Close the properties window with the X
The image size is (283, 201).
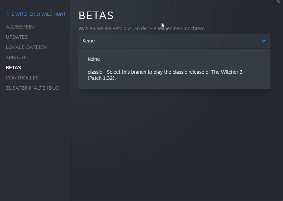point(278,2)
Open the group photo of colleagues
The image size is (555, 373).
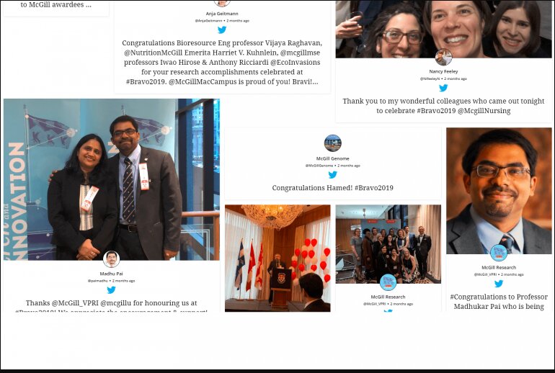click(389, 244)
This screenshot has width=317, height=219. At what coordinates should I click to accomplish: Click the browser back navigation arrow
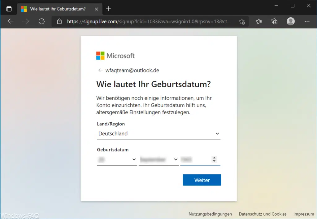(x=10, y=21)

...

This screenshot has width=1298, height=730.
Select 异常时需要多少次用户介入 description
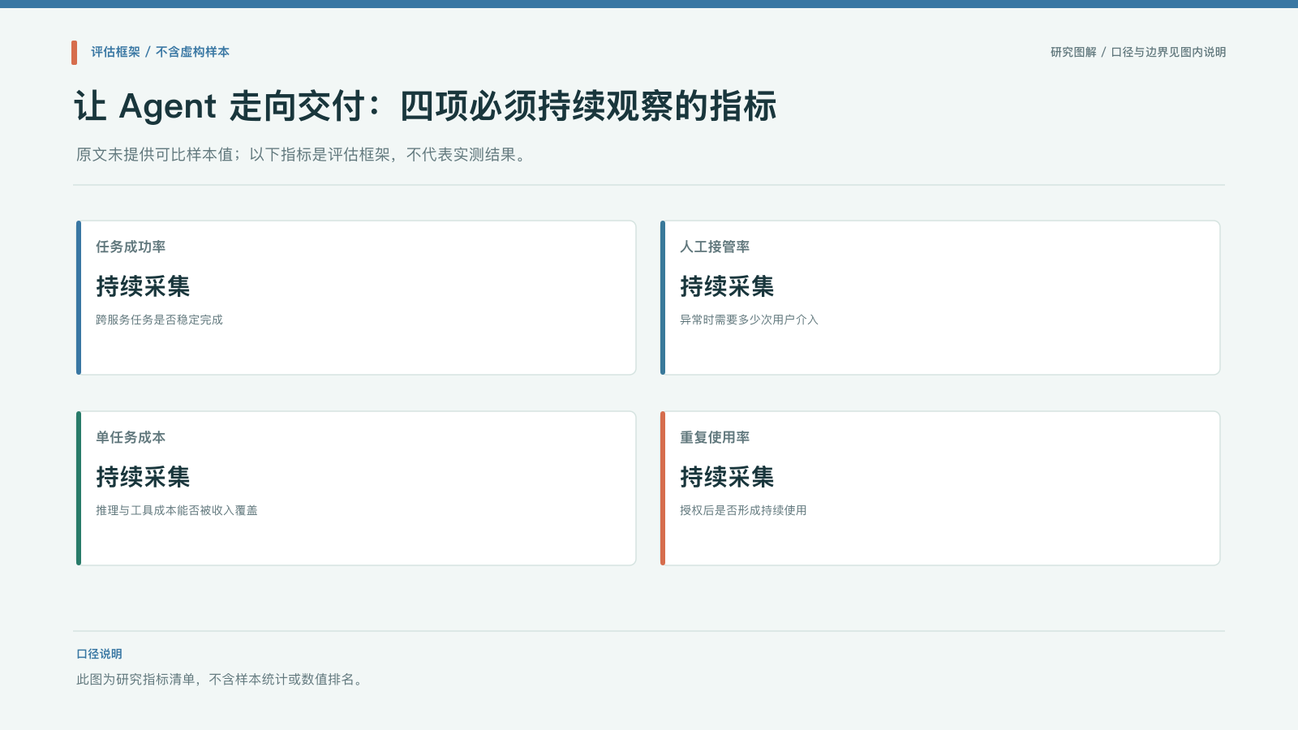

[Task directions] Within the material above, the line with "This screenshot has width=1298, height=730." opens the range and the line with "Select 异常时需要多少次用户介入 description" closes it; reproduce that range word for word.

[Response below]
This screenshot has width=1298, height=730.
Select 异常时需要多少次用户介入 description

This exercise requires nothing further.